Given text
★ ★ ★ ★ ★ ★ ★

Apron Strings Review
I just finished this one. Took me something like two months to read, which I consider a good thing! More bang for my buck. It was a great read, and I was sad to finish it.
Up Tunket Road: The Education of a Modern Homesteader by Phillip Ackerman-Leist is a personal account of building ‘the good life’ in rural Vermont, mixed in with a more philosophical look at the history, current expression and future of homesteading.
But that’s not what makes it good. It’s never about content is it? It’s the style of delivery for me, and I really enjoyed Phillip’s voice. For one thing, his otherwise fairly scholarly work (he is a professor) is peppered with grandpa jokes. Goofy puns like starting the book off with “Prologue, But Not Clearcut” (it took me a minute too). While I don’t generally go for the grandpa humor myself, this made him seem extremely human. Like a sort of annoying but endearing friend. ‘Oh no, not the prologue joke again. Phillip.’
I also really enjoyed his humility. So often these kind of books go on and on about how they did this and that amazing thing and how you should too. Phillip kept it very real. You can tell that both he and his wife are two of Those People, who can run from dawn to dusk, survive on a perpetual 5 or 6 hours of sleep, and love it. And they do accomplish lots of great stuff on all that energy. But he spent a large portion of the book describing in detail all the local people who had taken them under their wing, shared knowledge, tools and time.

★ ★ ★ ★ ★ ★ ★

Information given
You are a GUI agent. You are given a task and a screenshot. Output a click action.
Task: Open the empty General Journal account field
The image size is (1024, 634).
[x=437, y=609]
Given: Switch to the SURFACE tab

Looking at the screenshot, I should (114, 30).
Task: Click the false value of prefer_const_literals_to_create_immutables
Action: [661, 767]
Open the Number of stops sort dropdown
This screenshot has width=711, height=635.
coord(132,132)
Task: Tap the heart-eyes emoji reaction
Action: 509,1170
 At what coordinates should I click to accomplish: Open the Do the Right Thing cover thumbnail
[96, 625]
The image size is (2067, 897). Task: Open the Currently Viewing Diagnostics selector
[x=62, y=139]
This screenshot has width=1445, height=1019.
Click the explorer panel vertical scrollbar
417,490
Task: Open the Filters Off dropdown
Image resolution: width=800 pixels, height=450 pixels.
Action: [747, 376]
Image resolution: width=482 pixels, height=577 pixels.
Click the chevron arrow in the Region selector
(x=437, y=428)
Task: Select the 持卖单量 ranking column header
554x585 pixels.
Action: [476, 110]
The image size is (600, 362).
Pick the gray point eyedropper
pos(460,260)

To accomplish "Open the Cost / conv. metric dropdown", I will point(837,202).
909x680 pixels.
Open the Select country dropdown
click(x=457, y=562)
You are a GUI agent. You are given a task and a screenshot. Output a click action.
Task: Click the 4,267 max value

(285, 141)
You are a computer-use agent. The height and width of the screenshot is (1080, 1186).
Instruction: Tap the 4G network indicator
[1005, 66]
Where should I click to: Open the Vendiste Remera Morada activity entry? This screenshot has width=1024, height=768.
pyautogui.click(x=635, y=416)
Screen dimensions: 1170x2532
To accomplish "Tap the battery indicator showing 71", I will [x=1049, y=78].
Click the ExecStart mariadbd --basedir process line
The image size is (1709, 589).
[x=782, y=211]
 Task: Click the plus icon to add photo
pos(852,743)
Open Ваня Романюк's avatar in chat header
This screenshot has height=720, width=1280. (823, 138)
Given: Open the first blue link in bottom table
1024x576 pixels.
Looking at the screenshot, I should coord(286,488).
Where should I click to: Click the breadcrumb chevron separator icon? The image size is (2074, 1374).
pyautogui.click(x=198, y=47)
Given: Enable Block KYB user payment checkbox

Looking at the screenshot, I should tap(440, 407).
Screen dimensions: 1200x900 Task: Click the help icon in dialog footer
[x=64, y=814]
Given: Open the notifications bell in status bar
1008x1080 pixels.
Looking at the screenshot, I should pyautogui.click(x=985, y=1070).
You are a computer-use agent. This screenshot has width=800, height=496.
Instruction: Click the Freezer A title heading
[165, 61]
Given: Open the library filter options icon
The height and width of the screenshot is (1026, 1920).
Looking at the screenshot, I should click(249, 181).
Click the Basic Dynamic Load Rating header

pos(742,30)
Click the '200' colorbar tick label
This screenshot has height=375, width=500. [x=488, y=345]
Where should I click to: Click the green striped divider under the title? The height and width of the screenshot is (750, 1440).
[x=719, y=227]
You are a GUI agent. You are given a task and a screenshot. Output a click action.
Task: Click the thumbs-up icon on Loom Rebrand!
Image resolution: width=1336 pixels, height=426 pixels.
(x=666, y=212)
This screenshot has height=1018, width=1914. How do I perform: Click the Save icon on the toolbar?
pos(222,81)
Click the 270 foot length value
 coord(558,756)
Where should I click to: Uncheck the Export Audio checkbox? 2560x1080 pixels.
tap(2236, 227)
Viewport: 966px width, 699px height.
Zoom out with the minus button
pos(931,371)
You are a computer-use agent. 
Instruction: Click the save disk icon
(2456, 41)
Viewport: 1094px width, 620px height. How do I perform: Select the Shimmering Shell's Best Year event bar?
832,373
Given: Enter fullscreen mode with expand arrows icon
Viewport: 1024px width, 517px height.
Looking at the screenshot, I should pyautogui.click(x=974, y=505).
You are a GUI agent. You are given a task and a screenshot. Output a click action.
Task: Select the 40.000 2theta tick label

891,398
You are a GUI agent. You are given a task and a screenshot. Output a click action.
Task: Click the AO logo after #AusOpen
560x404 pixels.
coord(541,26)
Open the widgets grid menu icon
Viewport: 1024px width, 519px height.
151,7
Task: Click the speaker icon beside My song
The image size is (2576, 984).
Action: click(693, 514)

★ ★ ★ ★ ★ ★ ★

Requirement
Update the book review's passage starting at "Apron Strings Review" and ending at "to finish it.", changing "two months" to "three months". The entries are separate material and have no connection to the book review.

Solution
Apron Strings Review
I just finished this one. Took me something like three months to read, which I consider a good thing! More bang for my buck. It was a great read, and I was sad to finish it.